Stored records:

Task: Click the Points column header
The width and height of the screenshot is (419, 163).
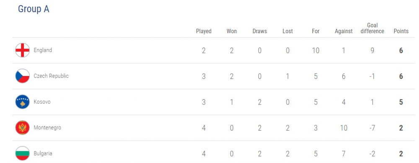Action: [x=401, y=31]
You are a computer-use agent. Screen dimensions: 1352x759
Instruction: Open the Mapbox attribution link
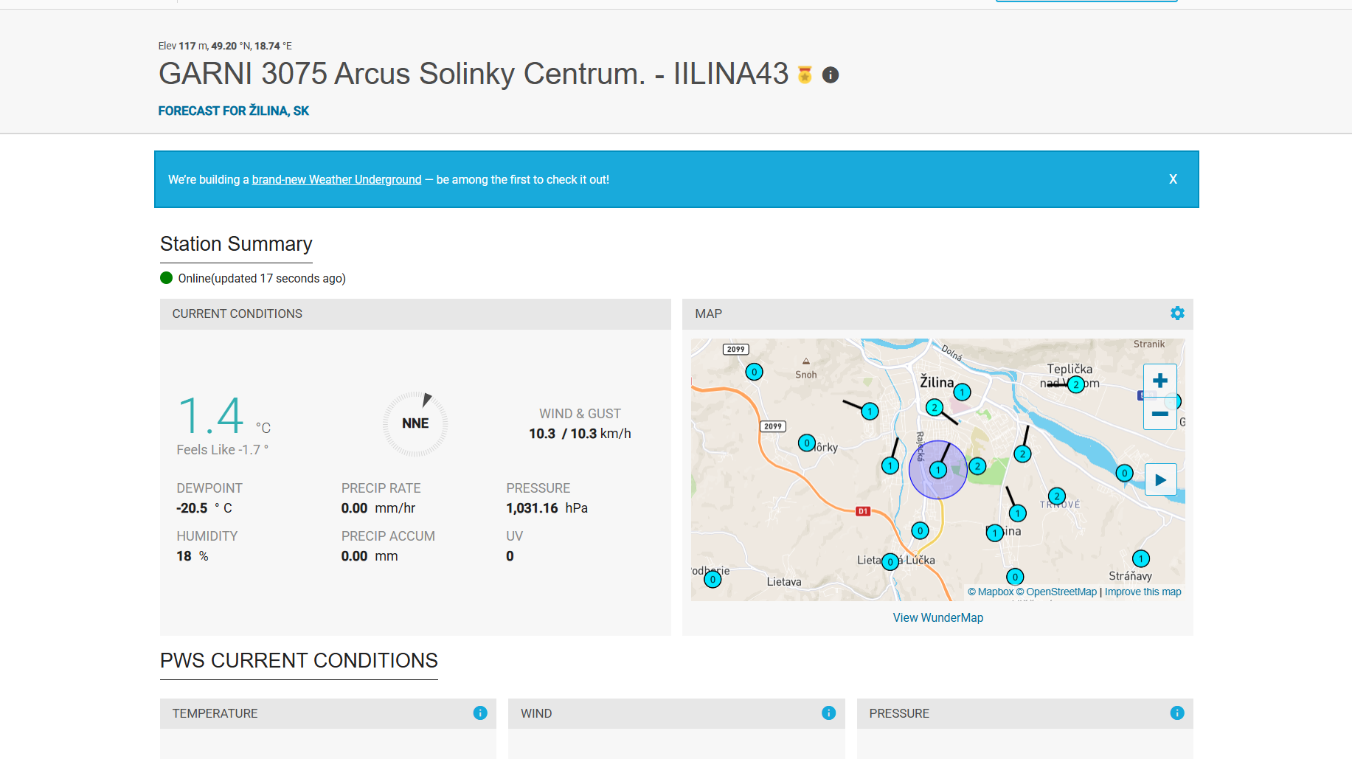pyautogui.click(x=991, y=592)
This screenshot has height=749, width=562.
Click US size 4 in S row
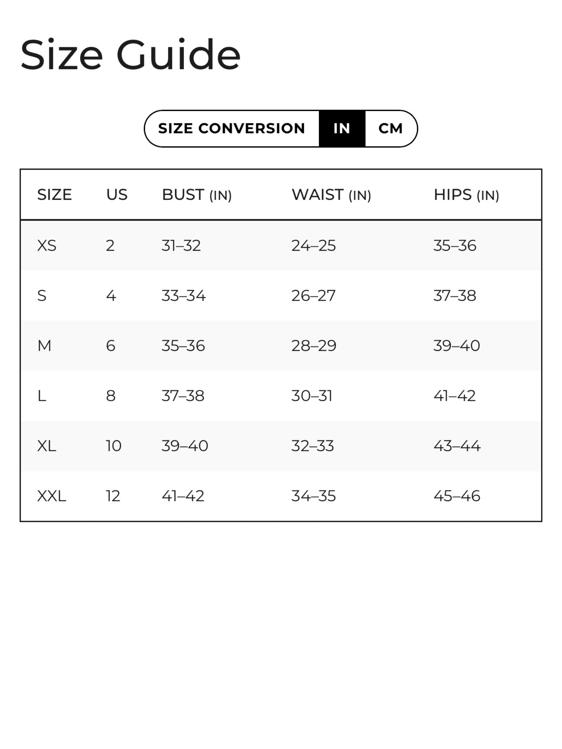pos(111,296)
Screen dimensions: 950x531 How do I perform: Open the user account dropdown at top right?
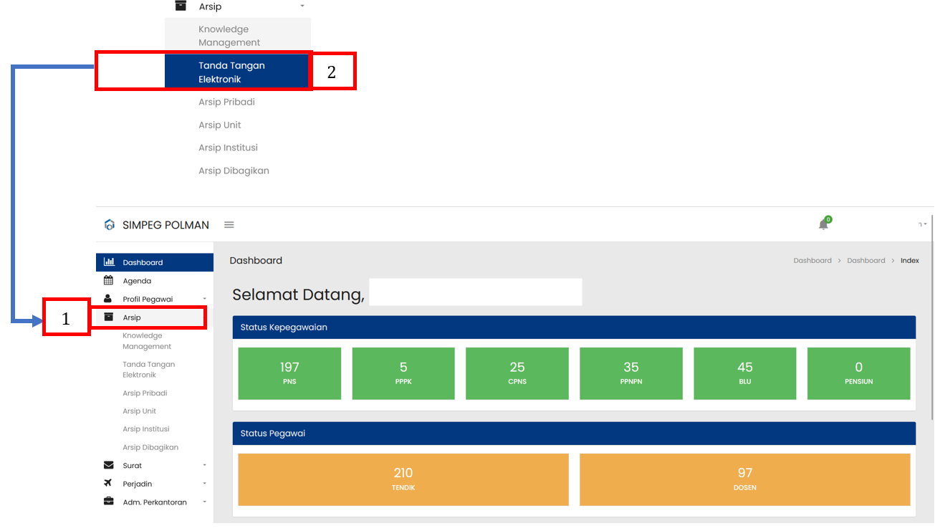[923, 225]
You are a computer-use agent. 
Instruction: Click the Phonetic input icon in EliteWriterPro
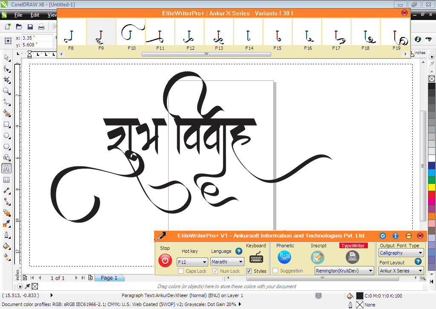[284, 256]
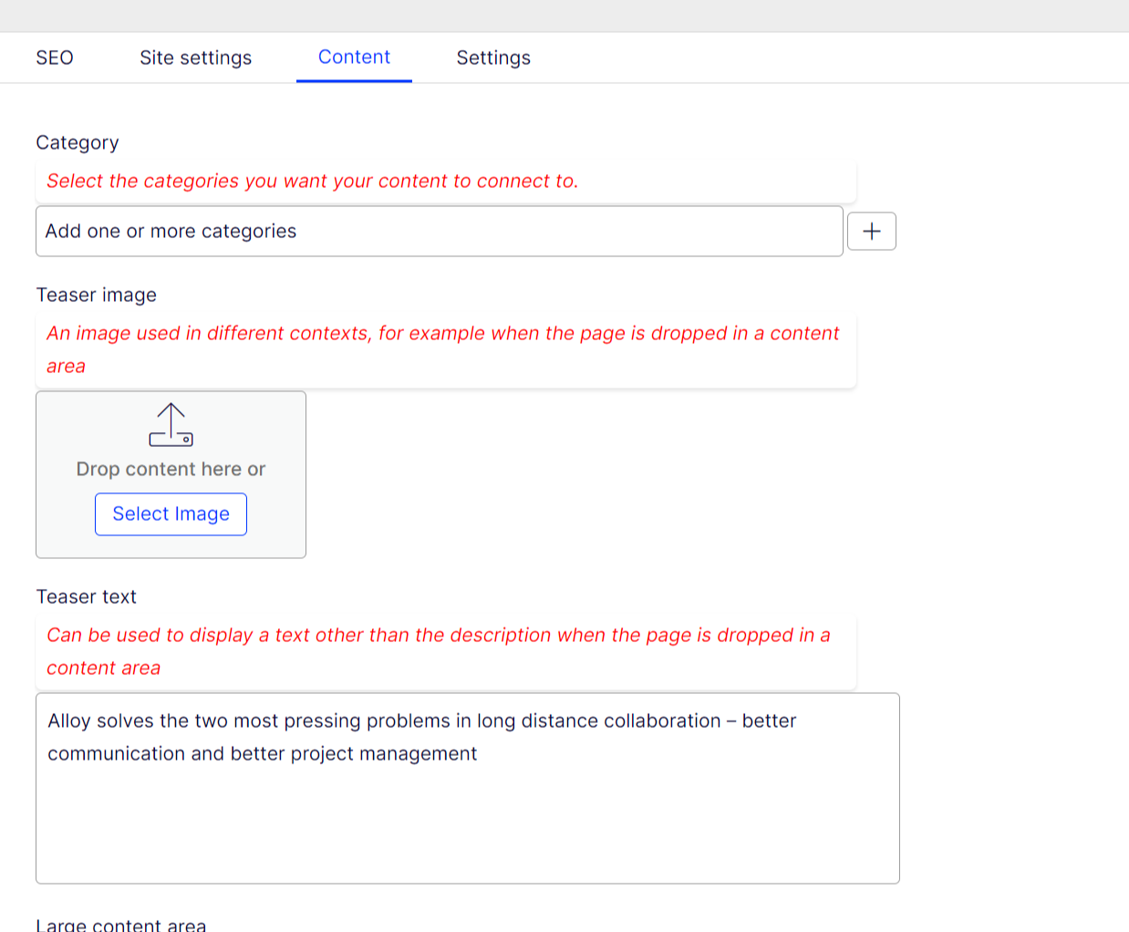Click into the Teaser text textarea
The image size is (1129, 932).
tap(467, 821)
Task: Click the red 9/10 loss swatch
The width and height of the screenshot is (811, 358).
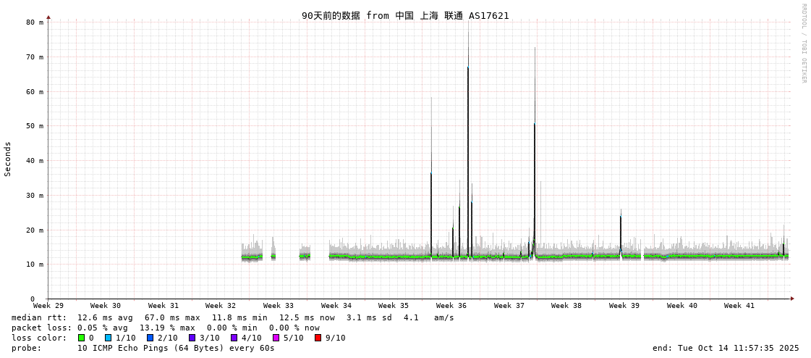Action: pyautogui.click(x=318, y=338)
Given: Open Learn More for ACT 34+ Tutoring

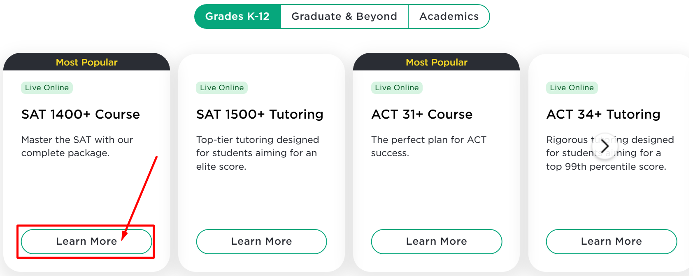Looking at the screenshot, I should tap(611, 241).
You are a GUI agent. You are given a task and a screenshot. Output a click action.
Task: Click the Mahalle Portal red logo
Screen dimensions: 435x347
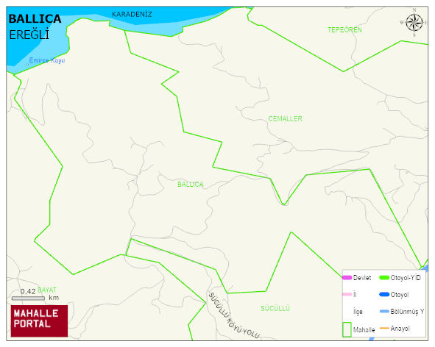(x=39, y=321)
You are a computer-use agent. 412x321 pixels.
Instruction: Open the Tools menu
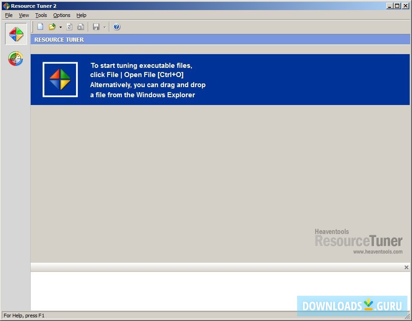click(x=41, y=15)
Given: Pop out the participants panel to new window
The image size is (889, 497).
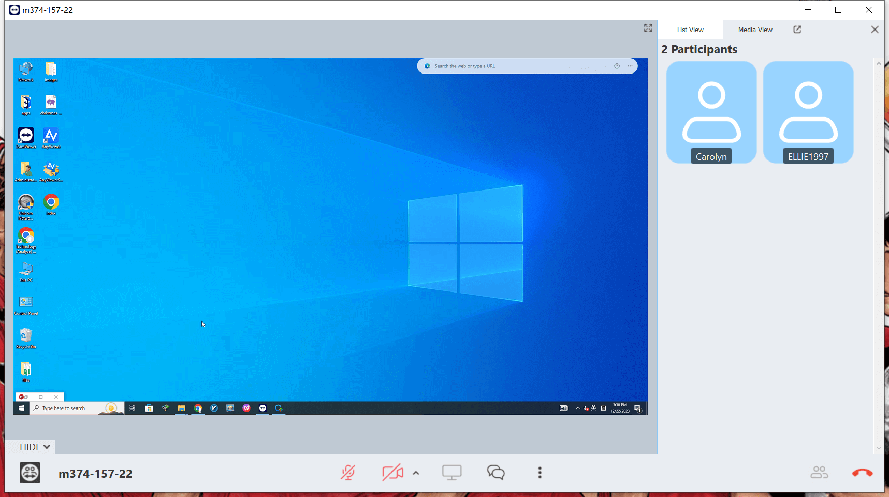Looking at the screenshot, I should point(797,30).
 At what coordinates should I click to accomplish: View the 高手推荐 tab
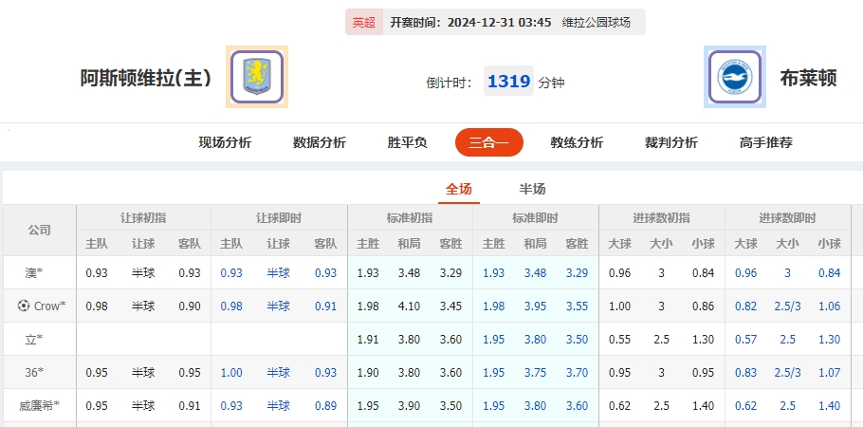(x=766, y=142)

→ Directions
Your response should be the lines of the entries above that include the string "agent".

→ Your solution
You are a computer-use agent. Screen dimensions: 1352x759
You are a computer-use agent. 
You are a GUI agent. You are given a task and a screenshot. Output a click action.
You are a computer-use agent. 412x321 pixels.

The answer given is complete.